January 04, 2021

Kenger

Gundelia and Chickpea Stew. 

Gundelia is a wild plant that is difficult to forage due to its mountainous growing location and many spiny leaves. It has a taste similar to artichoke. The leaves, stems, roots, and undeveloped flower buds are edible. 

Ways of cooking akkoub vary from frying it with eggs to cooking it with lamb meat and yogurt. To prepare for cooking, the thistles must first be removed, which is a very involved process. The cleaning and preparation of akkoub is a whole ritual.

Mavi Boncuk | Kenger | Tournefort's gundelia[1].

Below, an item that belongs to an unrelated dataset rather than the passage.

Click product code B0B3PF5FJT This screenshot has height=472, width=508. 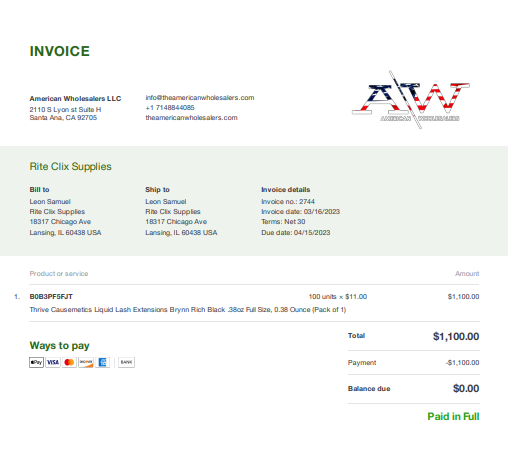point(51,297)
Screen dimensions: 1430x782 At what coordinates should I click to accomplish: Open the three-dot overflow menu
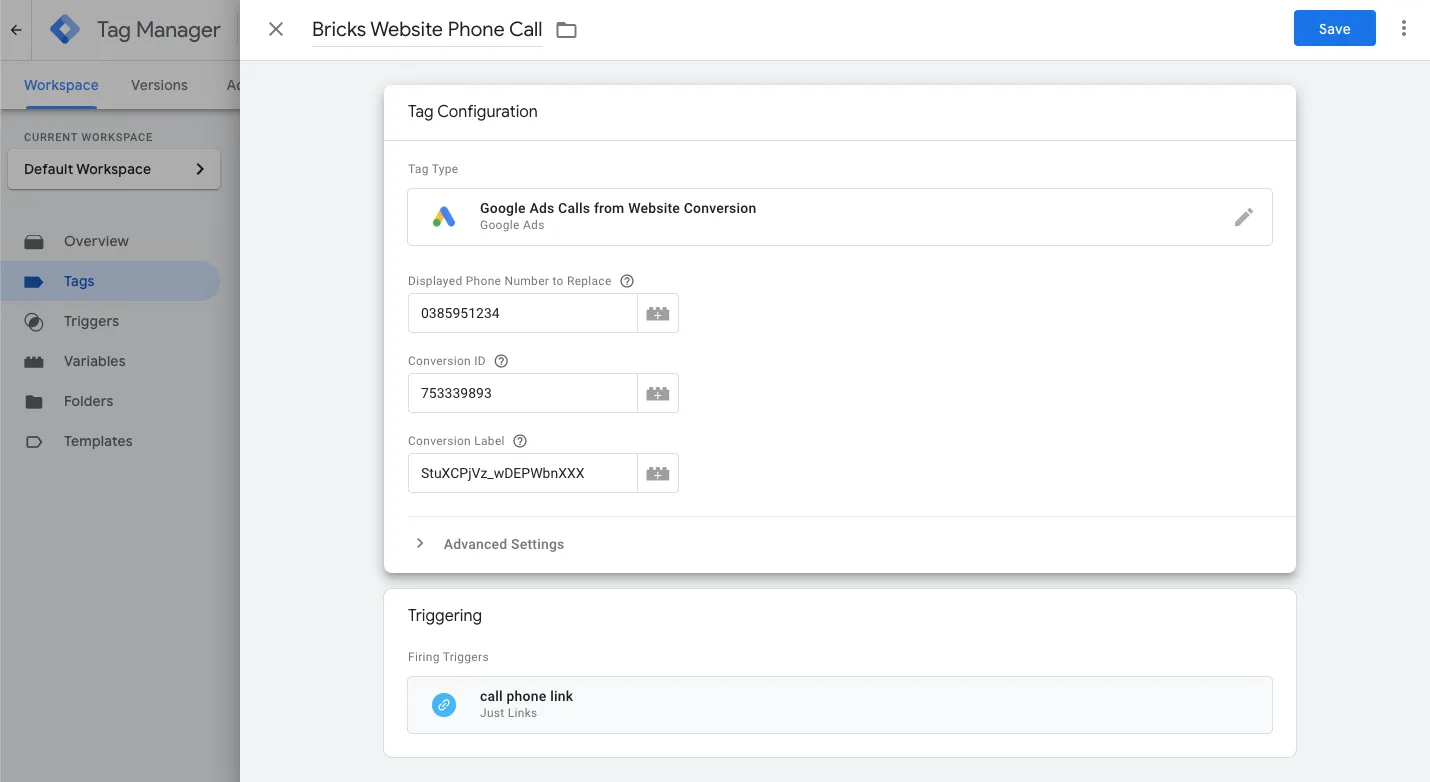click(1404, 28)
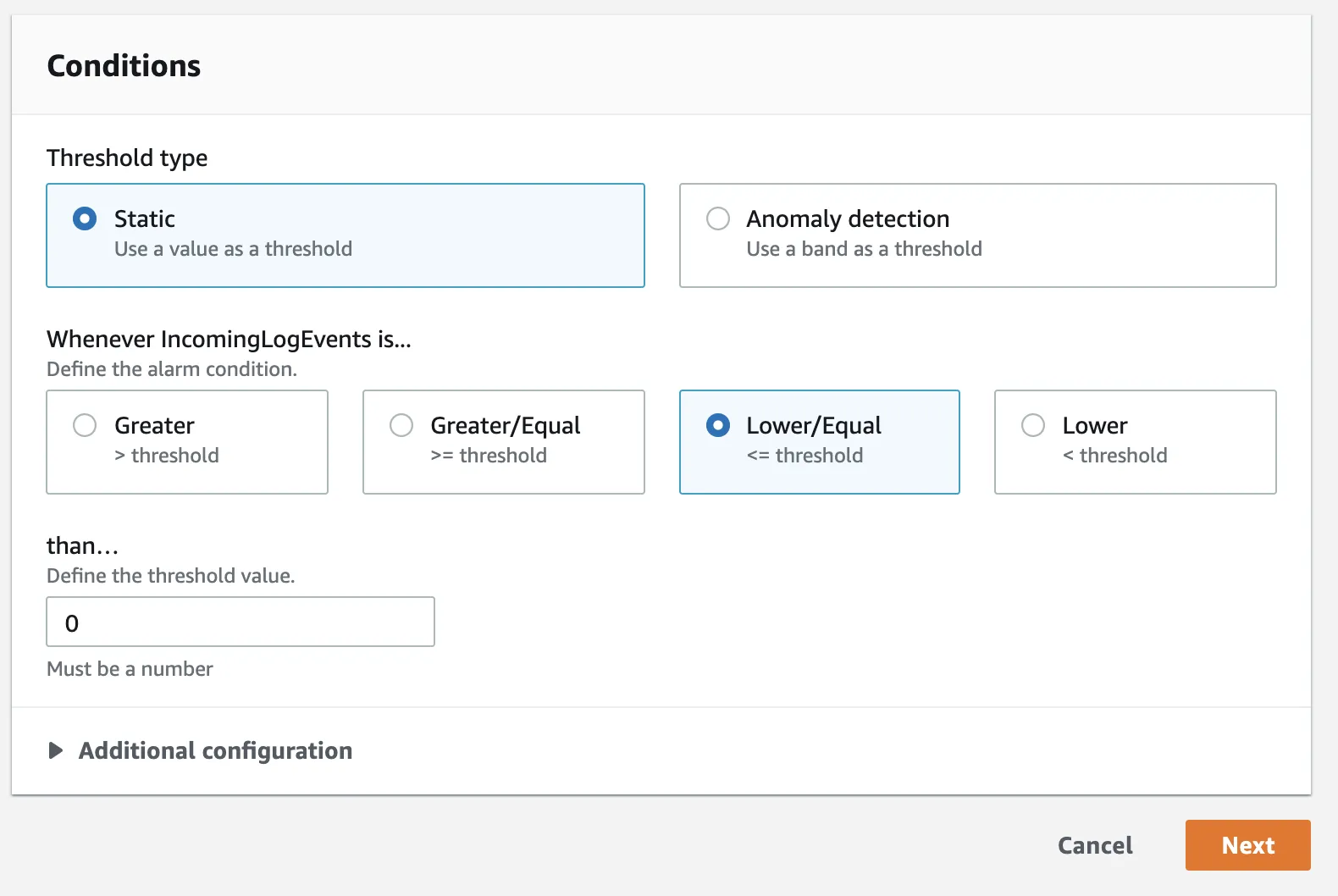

Also known as: Çakır dikeni, çengel otu, henger, kalağan, kengi otu, kepre, kingar, sakız otu, tatlı (sweet) kenger. 

Also known as: tumbleweed, tumble t
histle. 
It is called Akkoub (
Arabicعكوب‎) in Arabic, silifa in Greek, Akuvit ha-Galgal (Hebrewעַכּוּבִית הַגַּלְגַּל‎) in Hebrew, Kangar (Armenianկանկառ) in Armenian and Persian, Kenger in Turkish, and Kereng in Kurdish.

Early in the year, Gundelia plants growing in the wild are cut at the base and the thorns are removed. Leaves, stems, roots, and particularly the undeveloped flowerheads can be eaten. The base of the young leaves which is still under the surface is used by Bedouin and Arabs to make akkub soup. In the West Bank, young flowerheads, stems and leaves are fried in olive oil, mixed with a stew of meat chops until well done, and served mixed with yogurt. Gundelia is said to taste like something between asparagus and artichoke.[4] Another dish is to put a trimmed inflorescence in a meatball, fry these in olive oil and then simmer them in a sauce containing lemon juice. In rural communities in northern Iraq, Gundelia is still being used as a vegetable, but in Israel collecting for the market resulted in a decline in the plant population and collecting is restricted to personal use.

A chewing gum[2] can be made from the latex, a fact that is already mentioned by Tournefort in 1718, and is called "kenger sakızı" in Turkish. The fruits as well as roots can be roasted and ground to be used as substitute coffee, and is known as "kenger kahvesi". In recent times, mature seeds have been used to extract oil. Remains of charred inflorescences of Gundelia from the neolithic found in Turkey and Iraq indicate that oil was pressed from the seeds as long as at least 10,000  years ago.[3] The seeds are edible (called سسّي "Sissi" in Northern Iraq); dried, salted and roasted are sold in nut shops, the taste similar to sun flower seeds.


[1] Gundelia is a low to high (20–100 cm) thistle-like perennial herbaceous plant with latex, spiny compound inflorescences, reminiscent of teasles and eryngos, that contain cream, yellow, greenish, pink, purple or redish-purple disk florets. It is assigned to the daisy family. Flowers can be found from February to May. The stems of this plant dry-out when the seeds are ripe and break free from the underground root, and are then blown away like a tumbleweed, thus spreading the seeds effectively over large areas with little standing vegetation. This plant is native to the eastern Mediterranean and the Middle-East.

Pedanius Dioscorides called this plant silybum. The genus Gundelia is named to honor Andreas von Gundelsheimer (1668–1715), a German botanist, while the species name tournefortii was named after Joseph Pitton de Tournefort, a French botanist, who together undertook a botanical journey to the Levant, during which the species was collected, described and illustrated.

Some Bible scholars think that the tumbleweed that is spoken of in Psalm 83, verse 14 "Make them like tumbleweed, O my God, like galgal before the wind" is Gundelia. Akkub, the biblical name for this species, is already mentioned in the Babylonian Talmud.

[2] It is a mastic obtained from the root of the kenger plant grown around Sivas and Malatya. Only one of Kenger gum can be chewed for a month. The reasons why Kenger gum is expensive is that it is difficult to collect the gum in question, and there are very few people to do this job and it is officially a source of healing.